You have an advanced directive because it makes an inevitable part of life more civilized for you and for the people you love. It's a tool to serve your needs in whichever way you feel best suits you. It's a document to provide guidelines for your caregivers to encourage them to respect your wishes, not a contract to bind you to youthful ideas you might abandon when you're closer to death.

If after hearing all this information, you want to complete an advanced directive form for yourself, there are sample forms at http://www.caringinfo.org/stateaddownload for each state. Your own advanced directive may be more personal, but these forms will help guide you through your own state's legal requirements. Take it to your doctor to learn about what all the terms mean. (I can't tell you how many people don't want to be kept alive on a ventilator but don't realize that being put on a ventilator is usually part of getting CPR.) Then talk to your family and chosen surrogate decision makers. The piece of paper is to make things easier on you and your family, but it's only the beginning of the discussion.

Saturday, August 22, 2009

Abortion and Health Care Reform

Coverage for abortions has been raised as a point of contention in the planning for a new national health care system. It needn't be.

The U.S. government traditionally has not paid for abortions or services related to abortions. There are a large percentage of U.S. citizens who feel abortion is immoral and don't want their taxes used for it. There are a large percentage of people who don't want their taxes used for nuclear weapons, land mines, cluster bombs, torture in secret prisons, the Iraq invasion, etc., but once the horse is out of the barn and something has been paid for once, it's hard to change those policies. The anti-abortion movement doesn't want to end up in the same position.

However, when the issue is payment for abortion in the context of payment for ALL medical services, it becomes a non-issue.

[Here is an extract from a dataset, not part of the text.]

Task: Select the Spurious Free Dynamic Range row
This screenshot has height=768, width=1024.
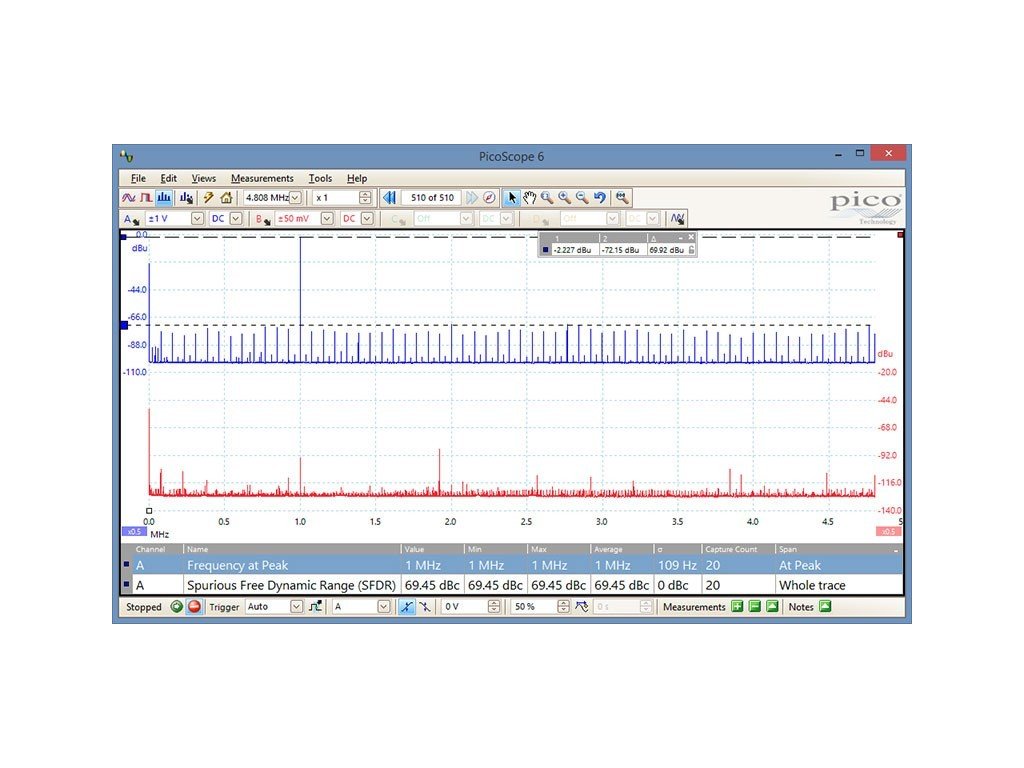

Most employer health plans cover abortions, and no one is quitting their jobs over it. The fact is that abortion is much cheaper than pregnancy, childbirth and neonatal care, with all their potential medical disasters. A health plan that excludes coverage for abortion isn't going to cost any less than one that includes it. It could even cost more, if you were to assume that none of the people who lacked health insurance coverage went ahead with their abortions by paying out of pocket.

Any national health plan that includes the choice of employer plans does not need to address the issue. People who choose a private health plan can simply privately contract with the same plan for an additional rider to cover abortions. It would probably have a nominal cost or be free.

People who chose a public option for coverage would not have the possibility of purchasing the rider, so they would have to get it from a private company or continue to pay cash for the procedure. Since private companies would not be on the line for the cost of those people's pregnancy complications or premature babies in ICN's, they would rightly charge them extra for the abortion coverage. Charitable organizations which support abortion options might set up private funds for low income women, which people could support with private donations (which would be tax deductible so long as that division of the charitable organization did not engage in any political activity).

It's interesting that the people opposed to including a public option for health coverage, and who are aghast at the idea of a single-payer health plan, are by and large the same ones who don't want abortions covered with federal funds. By excluding any public option, they're actually making it much easier for everyone to have full coverage for abortions. By supporting the status quo (for the length of time the status quo continues to be tenable without reform), they are in effect continuing to give the majority of women coverage for abortion services.

Maybe they ought to think this through a little more?